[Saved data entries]
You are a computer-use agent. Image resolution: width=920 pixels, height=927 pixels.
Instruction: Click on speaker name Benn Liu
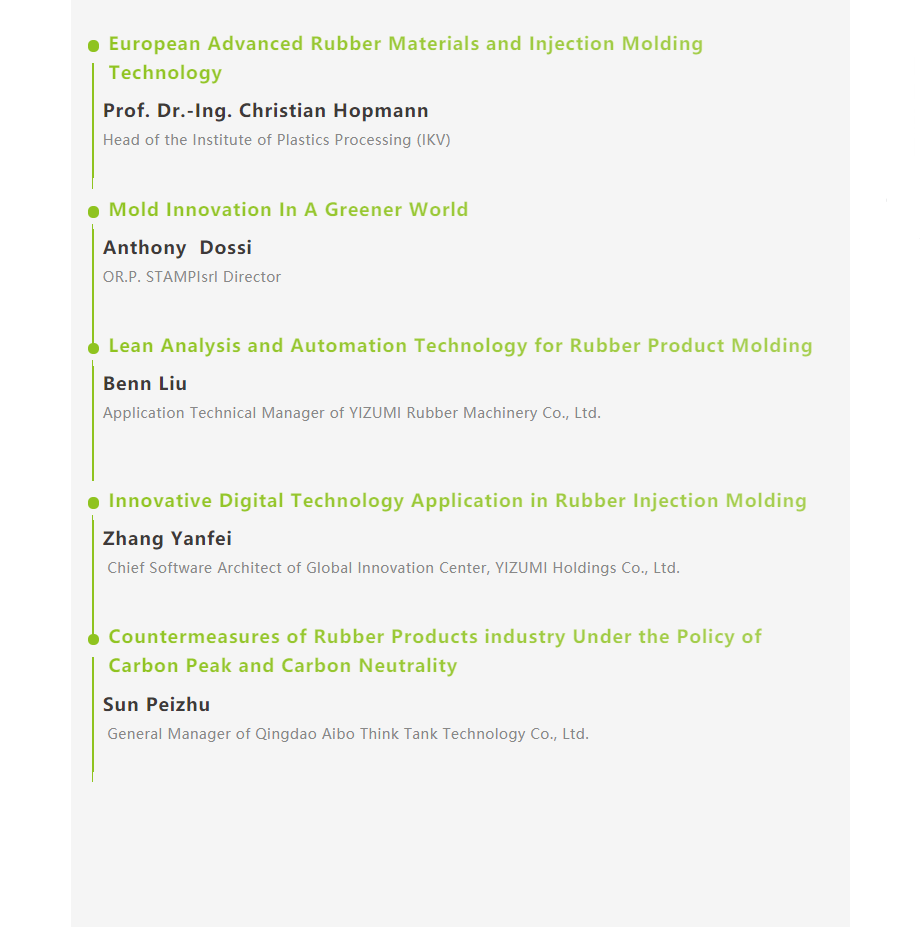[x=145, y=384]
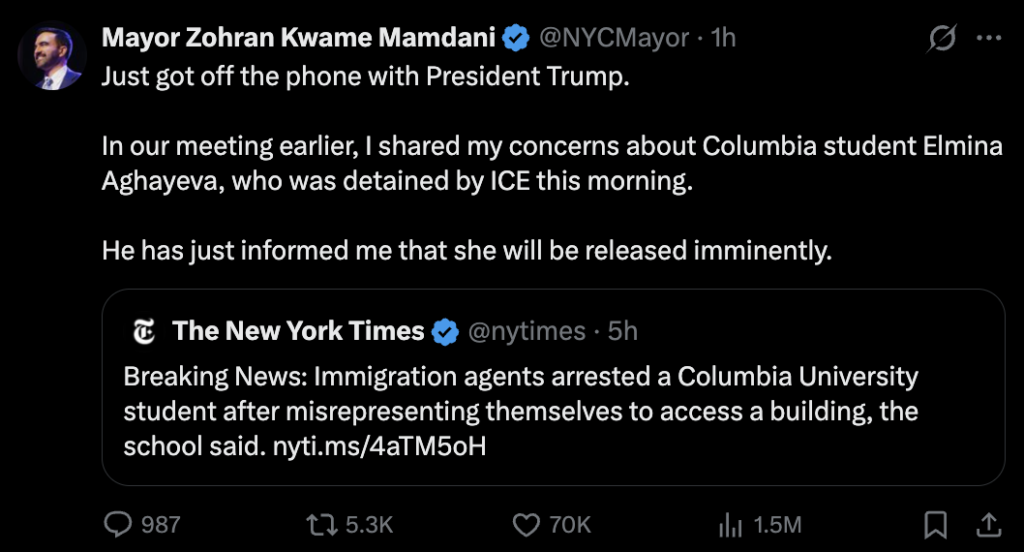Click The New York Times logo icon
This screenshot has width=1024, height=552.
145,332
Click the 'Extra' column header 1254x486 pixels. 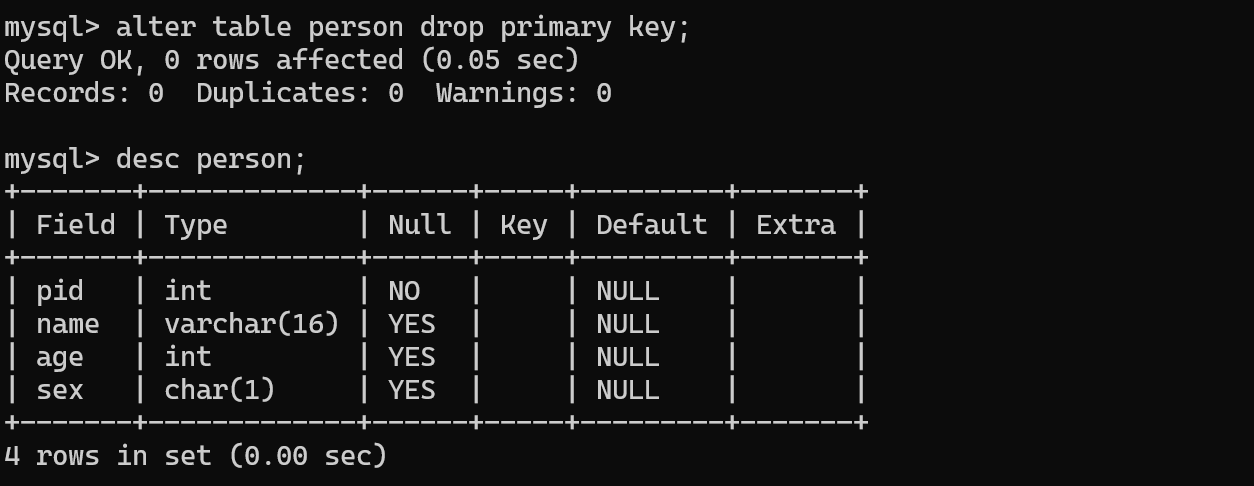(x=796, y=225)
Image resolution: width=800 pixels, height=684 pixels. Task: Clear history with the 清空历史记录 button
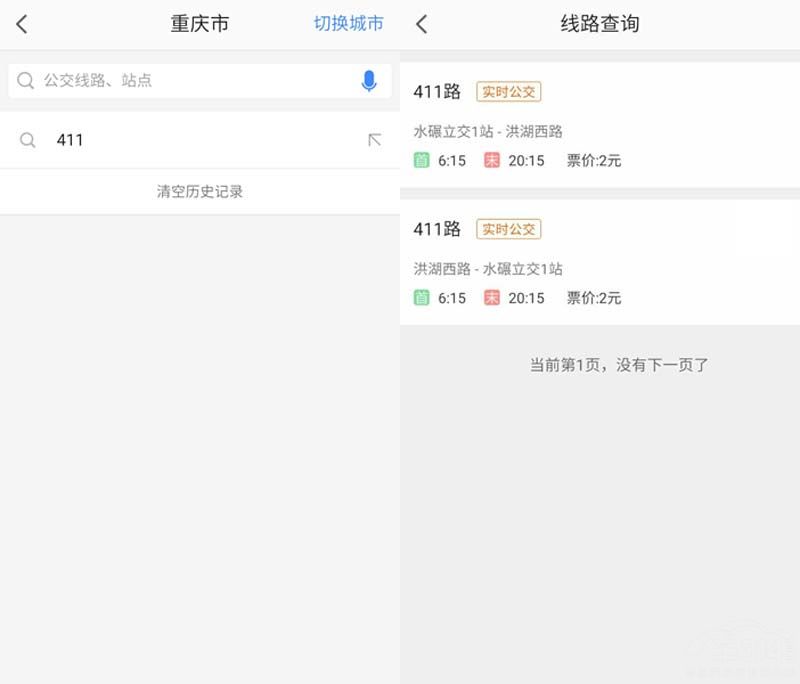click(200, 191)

- Task objective:
Locate the line containing "Image resolution: width=800" in the records above, then output it and every line after it through the last, excluding pictures.

- The completed task:
Image resolution: width=800 pixels, height=684 pixels. Task: Clear history with the 清空历史记录 button
click(200, 191)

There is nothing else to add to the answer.